Start of Supplied passage

The Company is involved in various other claims and litigation incidental to its business. Although the outcome of these matters cannot be determined with certainty, management, upon the advice of counsel, is of the opinion that the final outcome of currently pending matters, other than those discussed above, should not have a material effect on the Company’s consolidated results of operations or financial position.
The Company recognizes the costs of legal defense for the legal proceedings to which it is a party in the periods incurred. After a considerable analysis of each case, the Company has determined that no accrual is required for any of the foregoing matters as of July 31, 2018. Future reserves may be required if losses are deemed reasonably estimable and probable due to changes in
the Company’s assumptions, the effectiveness of legal strategies, or other factors beyond the Company’s control. Future results of operations may be materially affected by the creation of reserves or by accruals of losses to reflect any adverse determinations in these legal proceedings.

End of Supplied passage

* **Instructions**
1. Retype the litigation disclosure from "The Company is" up to and including "or financial position.".
2. Rewrite the paragraph of the litigation disclosure that begins "The Company is involved in various other claims" in fewer words, keeping its main facts.

Start of Material provided

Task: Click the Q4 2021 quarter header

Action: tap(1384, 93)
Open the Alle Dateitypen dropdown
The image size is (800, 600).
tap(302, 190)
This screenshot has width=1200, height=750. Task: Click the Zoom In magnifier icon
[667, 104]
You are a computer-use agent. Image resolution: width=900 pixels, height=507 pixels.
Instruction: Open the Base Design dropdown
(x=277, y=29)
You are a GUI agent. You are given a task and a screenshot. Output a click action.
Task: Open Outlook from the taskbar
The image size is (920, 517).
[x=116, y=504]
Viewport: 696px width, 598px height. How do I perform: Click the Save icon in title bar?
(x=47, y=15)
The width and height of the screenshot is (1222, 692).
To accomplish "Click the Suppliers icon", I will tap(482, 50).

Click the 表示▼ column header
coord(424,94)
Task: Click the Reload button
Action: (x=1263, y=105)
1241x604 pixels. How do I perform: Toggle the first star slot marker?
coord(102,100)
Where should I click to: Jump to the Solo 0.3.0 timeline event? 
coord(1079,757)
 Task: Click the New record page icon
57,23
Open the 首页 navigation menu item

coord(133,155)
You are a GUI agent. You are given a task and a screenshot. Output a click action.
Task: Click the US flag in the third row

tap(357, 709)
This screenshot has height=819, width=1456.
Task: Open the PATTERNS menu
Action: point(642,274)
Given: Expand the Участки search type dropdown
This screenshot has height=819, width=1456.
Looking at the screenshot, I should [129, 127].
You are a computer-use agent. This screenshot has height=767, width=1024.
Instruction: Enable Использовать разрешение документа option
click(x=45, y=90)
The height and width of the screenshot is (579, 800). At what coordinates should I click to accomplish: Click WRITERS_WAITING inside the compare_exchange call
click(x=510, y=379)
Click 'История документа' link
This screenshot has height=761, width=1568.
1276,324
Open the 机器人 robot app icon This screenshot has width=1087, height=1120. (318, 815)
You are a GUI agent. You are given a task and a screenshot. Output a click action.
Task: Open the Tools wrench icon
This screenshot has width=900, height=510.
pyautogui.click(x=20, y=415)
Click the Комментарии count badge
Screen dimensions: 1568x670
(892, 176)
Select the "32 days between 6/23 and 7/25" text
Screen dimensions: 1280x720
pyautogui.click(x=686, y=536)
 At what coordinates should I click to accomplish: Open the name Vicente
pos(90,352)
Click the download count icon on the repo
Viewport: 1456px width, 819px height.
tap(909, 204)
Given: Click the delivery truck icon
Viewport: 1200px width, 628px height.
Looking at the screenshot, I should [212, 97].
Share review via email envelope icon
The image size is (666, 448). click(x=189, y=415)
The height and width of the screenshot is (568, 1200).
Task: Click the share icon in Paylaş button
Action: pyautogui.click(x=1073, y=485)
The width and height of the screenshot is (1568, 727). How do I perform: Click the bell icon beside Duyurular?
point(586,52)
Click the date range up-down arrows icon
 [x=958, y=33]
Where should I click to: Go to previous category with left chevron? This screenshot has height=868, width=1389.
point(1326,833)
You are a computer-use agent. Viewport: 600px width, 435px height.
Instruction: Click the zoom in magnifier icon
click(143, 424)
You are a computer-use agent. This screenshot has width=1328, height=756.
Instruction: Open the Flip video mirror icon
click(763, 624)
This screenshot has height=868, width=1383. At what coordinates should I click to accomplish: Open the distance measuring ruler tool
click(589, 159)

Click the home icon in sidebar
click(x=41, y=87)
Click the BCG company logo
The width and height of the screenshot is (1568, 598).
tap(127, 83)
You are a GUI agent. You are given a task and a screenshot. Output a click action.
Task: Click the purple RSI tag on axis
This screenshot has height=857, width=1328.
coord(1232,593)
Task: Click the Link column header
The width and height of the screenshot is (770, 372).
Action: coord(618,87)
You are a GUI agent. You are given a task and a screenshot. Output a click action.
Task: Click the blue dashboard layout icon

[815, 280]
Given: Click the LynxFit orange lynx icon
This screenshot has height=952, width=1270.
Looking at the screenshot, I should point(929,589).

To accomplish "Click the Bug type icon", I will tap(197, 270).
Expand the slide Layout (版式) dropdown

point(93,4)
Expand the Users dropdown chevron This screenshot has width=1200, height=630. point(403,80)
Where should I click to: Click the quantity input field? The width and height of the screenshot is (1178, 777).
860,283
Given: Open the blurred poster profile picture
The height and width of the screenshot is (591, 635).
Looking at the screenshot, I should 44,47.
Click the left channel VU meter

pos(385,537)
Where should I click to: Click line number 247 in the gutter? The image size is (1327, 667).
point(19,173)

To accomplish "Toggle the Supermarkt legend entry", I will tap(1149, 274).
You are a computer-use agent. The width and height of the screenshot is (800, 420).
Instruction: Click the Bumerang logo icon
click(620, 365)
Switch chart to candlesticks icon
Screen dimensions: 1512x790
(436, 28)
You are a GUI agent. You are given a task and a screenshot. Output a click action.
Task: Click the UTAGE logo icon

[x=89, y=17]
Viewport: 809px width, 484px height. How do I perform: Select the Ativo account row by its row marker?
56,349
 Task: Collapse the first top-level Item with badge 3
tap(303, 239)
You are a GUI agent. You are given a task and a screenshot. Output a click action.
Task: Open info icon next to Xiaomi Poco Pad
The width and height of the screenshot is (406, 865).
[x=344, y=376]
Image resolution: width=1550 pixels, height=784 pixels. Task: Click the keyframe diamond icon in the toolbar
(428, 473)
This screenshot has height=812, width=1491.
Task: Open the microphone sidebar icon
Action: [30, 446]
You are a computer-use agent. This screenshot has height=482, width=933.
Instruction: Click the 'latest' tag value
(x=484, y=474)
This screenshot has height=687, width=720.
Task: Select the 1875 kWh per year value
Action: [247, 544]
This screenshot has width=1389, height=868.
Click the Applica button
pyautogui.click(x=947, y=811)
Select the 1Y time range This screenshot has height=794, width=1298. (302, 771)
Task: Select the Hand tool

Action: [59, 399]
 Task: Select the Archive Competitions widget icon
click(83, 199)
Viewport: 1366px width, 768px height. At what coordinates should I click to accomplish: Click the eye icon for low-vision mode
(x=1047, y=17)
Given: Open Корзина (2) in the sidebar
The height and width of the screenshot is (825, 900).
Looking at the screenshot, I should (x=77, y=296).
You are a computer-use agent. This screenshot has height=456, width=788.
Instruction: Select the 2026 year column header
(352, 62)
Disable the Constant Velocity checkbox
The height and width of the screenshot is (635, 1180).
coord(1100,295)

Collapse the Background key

End of Material provided

* **Task-by-task results**
1.
The Company is involved in various other claims and litigation incidental to its business. Although the outcome of these matters cannot be determined with certainty, management, upon the advice of counsel, is of the opinion that the final outcome of currently pending matters, other than those discussed above, should not have a material effect on the Company’s consolidated results of operations or financial position.

2. The Company faces various other claims and litigation incidental to its business. Although the outcome is uncertain, management, advised by counsel, believes that currently pending matters, apart from those discussed above, should not materially affect the Company's consolidated results of operations or financial position.